Gather every line in the records below that contains the string "Select", and list those lines.

## Extracted entries:
▼
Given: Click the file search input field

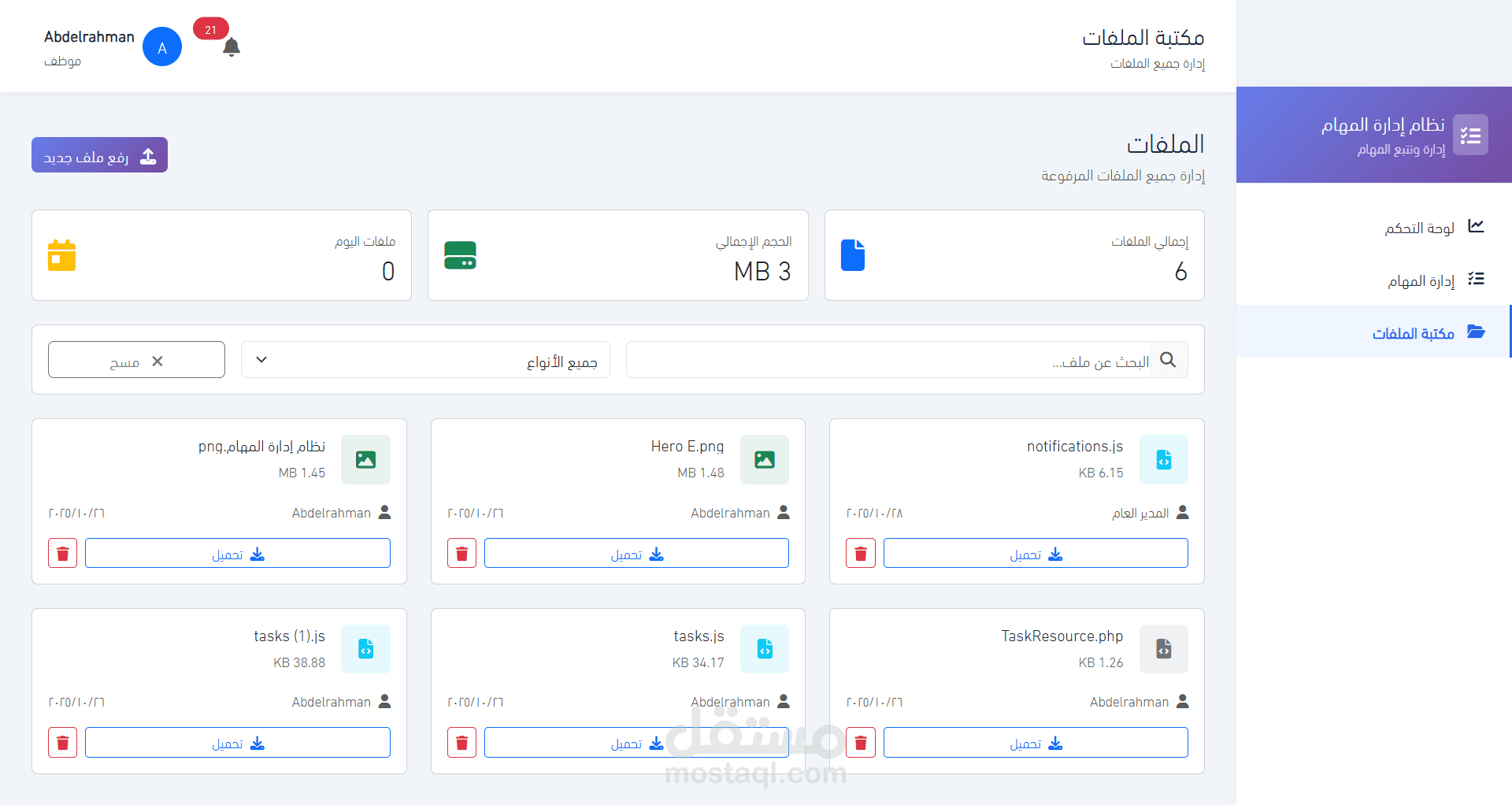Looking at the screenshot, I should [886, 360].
▲
▼
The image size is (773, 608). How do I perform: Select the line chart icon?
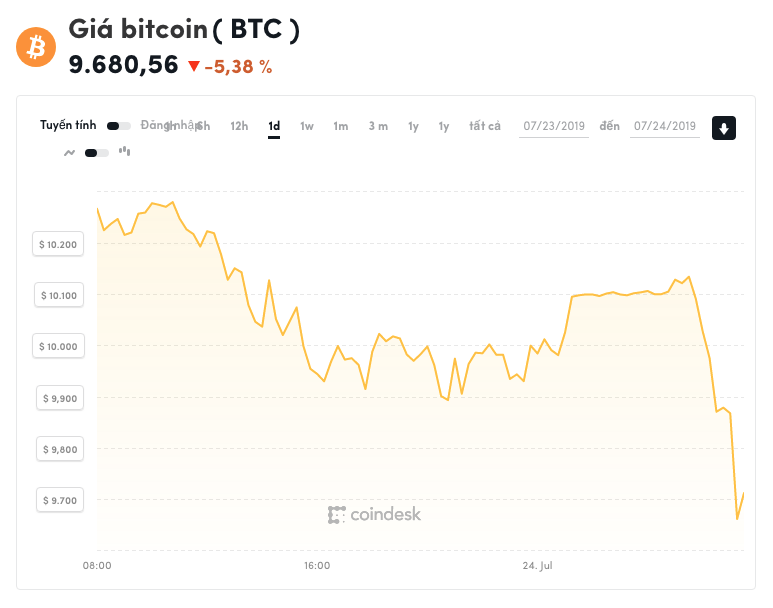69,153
▲
▼
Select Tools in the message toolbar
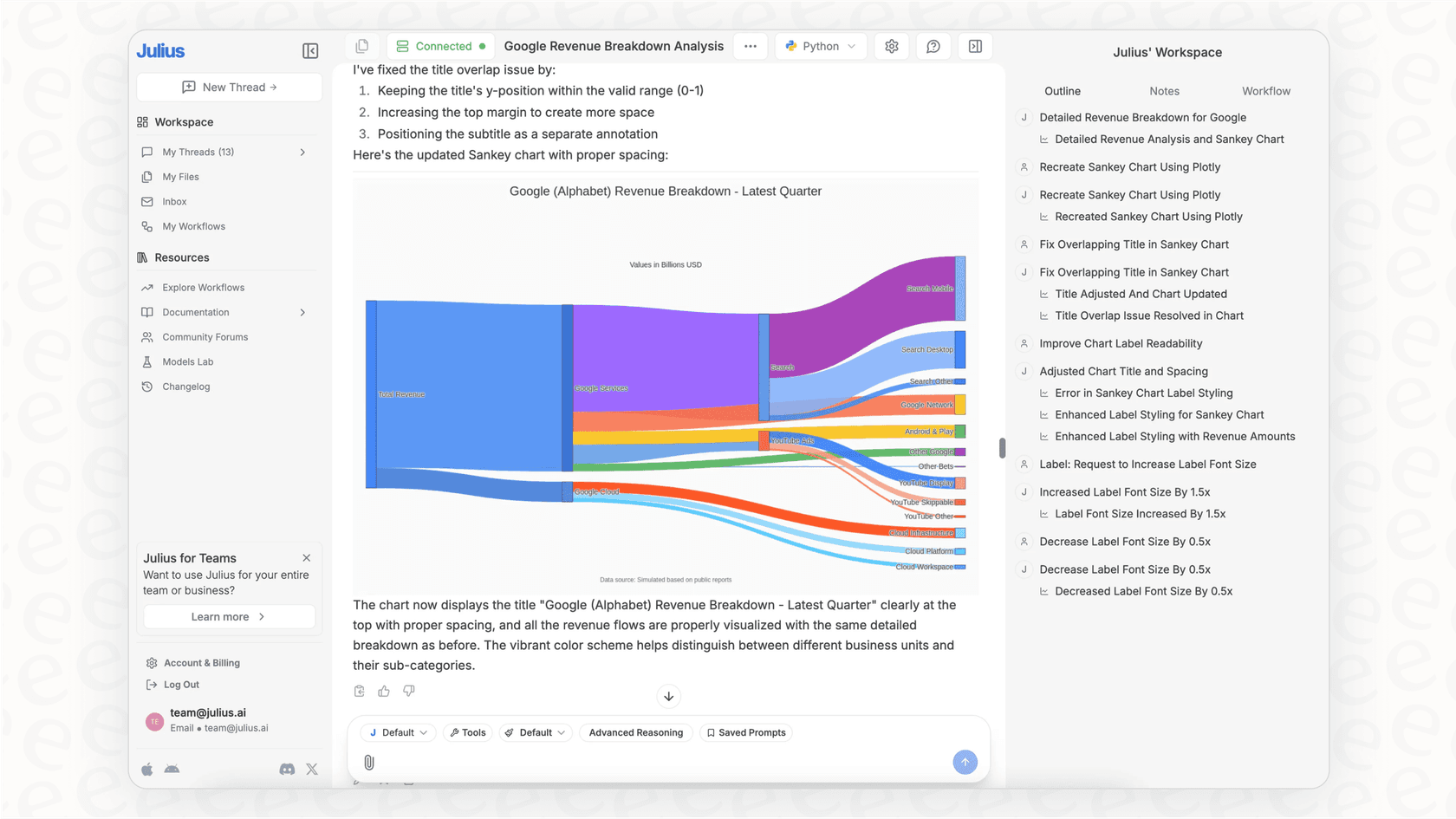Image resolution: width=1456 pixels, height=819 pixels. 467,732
▲
## Finished task:
The image size is (773, 608). How do I perform: Select the line chart icon?
Select Tools in the message toolbar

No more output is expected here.